Durch die geöffneten Fenster strömte frische, würzige Luft, gesättigt mit dem Geruche der Wälder und dem kühlen Atem der Quellen, noch nicht verdorben vom Staub der Teppiche und den Küchendünsten. Der Hof lag noch ruhig. Es war ein richtiger Feiertagmorgen.
Sein Zimmer war hell und freundlich, wie zum Empfang eines Gastes hergerichtet, aus Möbeln und Wänden schien die Sonne der letzten Wochen zu strahlen.
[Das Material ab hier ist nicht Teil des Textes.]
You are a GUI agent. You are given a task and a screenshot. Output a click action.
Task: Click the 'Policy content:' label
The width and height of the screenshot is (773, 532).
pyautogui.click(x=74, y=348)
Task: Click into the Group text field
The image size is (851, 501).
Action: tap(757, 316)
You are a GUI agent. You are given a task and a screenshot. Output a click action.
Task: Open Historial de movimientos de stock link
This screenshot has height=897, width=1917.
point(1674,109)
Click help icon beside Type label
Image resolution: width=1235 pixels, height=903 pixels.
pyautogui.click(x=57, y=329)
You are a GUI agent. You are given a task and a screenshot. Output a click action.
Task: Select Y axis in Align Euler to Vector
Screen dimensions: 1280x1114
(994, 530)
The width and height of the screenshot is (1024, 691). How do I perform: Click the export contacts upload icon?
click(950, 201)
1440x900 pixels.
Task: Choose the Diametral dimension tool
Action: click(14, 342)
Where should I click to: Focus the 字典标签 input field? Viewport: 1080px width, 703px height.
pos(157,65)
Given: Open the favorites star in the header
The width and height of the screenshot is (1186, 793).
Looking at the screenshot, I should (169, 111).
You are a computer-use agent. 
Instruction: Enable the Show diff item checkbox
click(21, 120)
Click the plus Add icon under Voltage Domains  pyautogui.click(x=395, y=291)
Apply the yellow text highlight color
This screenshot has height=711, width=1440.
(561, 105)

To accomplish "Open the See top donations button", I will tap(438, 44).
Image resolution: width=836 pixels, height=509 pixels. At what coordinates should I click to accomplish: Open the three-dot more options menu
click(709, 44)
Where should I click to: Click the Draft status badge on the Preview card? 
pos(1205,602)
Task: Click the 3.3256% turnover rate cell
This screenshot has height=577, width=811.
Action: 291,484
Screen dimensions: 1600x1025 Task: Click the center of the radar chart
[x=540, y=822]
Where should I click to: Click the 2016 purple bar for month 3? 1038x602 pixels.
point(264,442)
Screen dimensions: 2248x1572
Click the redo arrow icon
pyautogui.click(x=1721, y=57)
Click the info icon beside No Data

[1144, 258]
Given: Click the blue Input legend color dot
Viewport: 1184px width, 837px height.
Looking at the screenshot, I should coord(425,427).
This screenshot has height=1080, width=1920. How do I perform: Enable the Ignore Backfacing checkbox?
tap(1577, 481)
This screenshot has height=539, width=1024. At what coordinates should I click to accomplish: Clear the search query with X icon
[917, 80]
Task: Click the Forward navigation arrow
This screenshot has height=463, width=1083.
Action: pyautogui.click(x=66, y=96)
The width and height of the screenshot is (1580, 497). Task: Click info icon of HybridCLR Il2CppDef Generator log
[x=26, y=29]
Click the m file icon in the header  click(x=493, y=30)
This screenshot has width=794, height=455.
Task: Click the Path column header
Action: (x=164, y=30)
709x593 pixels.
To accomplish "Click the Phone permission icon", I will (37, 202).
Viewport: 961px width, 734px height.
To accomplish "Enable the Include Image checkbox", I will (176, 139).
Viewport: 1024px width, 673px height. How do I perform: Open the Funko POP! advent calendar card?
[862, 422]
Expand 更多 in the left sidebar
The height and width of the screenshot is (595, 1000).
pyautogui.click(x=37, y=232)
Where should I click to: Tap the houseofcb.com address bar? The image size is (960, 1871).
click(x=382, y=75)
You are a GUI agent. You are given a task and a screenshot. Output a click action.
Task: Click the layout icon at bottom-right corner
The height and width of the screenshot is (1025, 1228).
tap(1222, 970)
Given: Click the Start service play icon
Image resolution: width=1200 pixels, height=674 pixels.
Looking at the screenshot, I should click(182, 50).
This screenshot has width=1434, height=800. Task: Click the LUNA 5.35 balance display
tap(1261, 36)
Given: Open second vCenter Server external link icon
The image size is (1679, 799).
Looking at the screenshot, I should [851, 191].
Er gewann es lieb, wie einen treuen Freund, den man einige Zeit hindurch vernachlässigt hat. Tisch und Stühle, Bücher und Skizzen an den Wänden waren ihm alte Bekannte, die treu bei ihm aushielten ohne Dank zu heischen.
Er erinnerte sich an jene Morgen, da er erwachte, verpackt in einen Block von Kälte und Finsternis, in wüster Betäubung von der Arbeit der Nacht und lächelte. Das war nun vorbei. Ein Traum hatte ihn auf einen anderen Planeten getragen. Hier gab es nur Sonne und Gesang. Das gütige große Leben winkte ihm wiederum und lud ihn ein, im Reigen mitzutanzen.
Ginstermann schritt nackt in seinem Zimmer auf und ab. Es gehörte dies zu seinen Liebhabereien.
Das Gefühl von Kraft und Gesundheit erfüllte ihn in einem Maße, wie er es nie zuvor empfunden. Es schien ihm, als ob er gewachsen wäre. Seine Brust war gleichsam breiter geworden, den Lungen mehr Raum zum Atem erlaubend, seine Sehnen straffer. Die Müdigkeit war weg, der gebeugte Rücken, die bleischweren Füße. Als hätte er einen wüsten Rausch ausgeschlafen.
Er wettete, mit der Faust Löcher in die Wand schlagen zu können, die Decke zu sprengen, wenn er sich streckte.
Köstlicher aber als all das, war die Stille, der Friede seiner Seele, die einer Wiedergeburt entgegensah.
Eine übermütige Melodie summend, die ihm der junge Tag als Morgengeschenk gegeben, trat er vor den Spiegel, ließ die Muskeln seiner Arme spielen, reckte die Brust, beugte den Kopf zurück, sich erfreuend an dem Schnellen der Sehnen, der Überschneidung der Schulter, der energischen Linie seines Armes, als studiere er einen fremden Körper.
Man sollte nicht versäumen, dachte er, jede freie Stunde nackt zu gehen. Was für Bewegungen würde man bekommen, welche Elastizität, welche Genüsse von Schönheit könnte man sich verschaffen, abgesehen von der Bereicherung seiner anatomischen Kenntnisse. Nackt müßten die Menschen in Gärten wandeln, voll Ehrfurcht vor der Schönheit ihrer Schwestern und Brüder, und die Welt nähme von neuem ihren Anfang, Schönheit und Erkenntnis ihr zweifaltiger Gott.